To do two things at once is to do neither. —Publilius Syrus, Roman slave, first century B.C.
I've been of two minds about multitasking for some time. But growing evidence is suggesting that the very concept is a myth:Dr. Edward Hallowell, a Massachusetts-based psychiatrist who specializes in the treatment of attention deficit/hyperactivity disorder and has written a book with the self-explanatory title CrazyBusy, has been offering therapies to combat extreme multitasking for years; in his book he calls multitasking a “mythical activity in which people believe they can perform two or more tasks simultaneously.”
In a 2005 article, he described a new condition, “Attention Deficit Trait,” which he claims is rampant in the business world. ADT is “purely a response to the hyperkinetic environment in which we live,” writes Hallowell, and its hallmark symptoms mimic those of ADD. “Never in history has the human brain been asked to track so many data points,” Hallowell argues, and this challenge “can be controlled only by creatively engineering one’s environment and one’s emotional and physical health.” Limiting multitasking is essential.

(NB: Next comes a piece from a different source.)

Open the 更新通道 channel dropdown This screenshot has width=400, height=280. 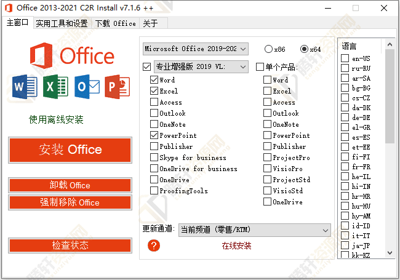[x=254, y=230]
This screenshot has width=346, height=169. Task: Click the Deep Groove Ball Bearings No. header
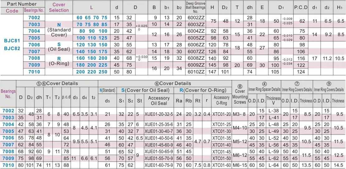[195, 7]
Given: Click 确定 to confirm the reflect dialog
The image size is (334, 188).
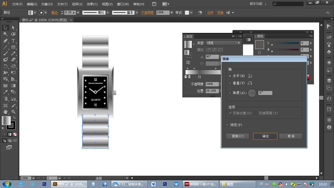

Walter Kirn concurs: "Neuroscience is confirming what we all suspect: Multitasking is dumbing us down and driving us crazy."
Still not convinced? Try playing this game and test your multitasking skills. I didn't do so well...
Here is more on our brain's inability to multitask.
Like most other things in life, our brain has limited resources that it tries to optimize for processing the tasks at hand. When we try to do too much, our performance suffers and we often feel overwhelmed.
Registration for new classes begins on July 2nd. I plan on signing up for a seminar on Neuronomics, which studies the biological foundations for decision-making processes. I can't wait to learn more about this fascinating field.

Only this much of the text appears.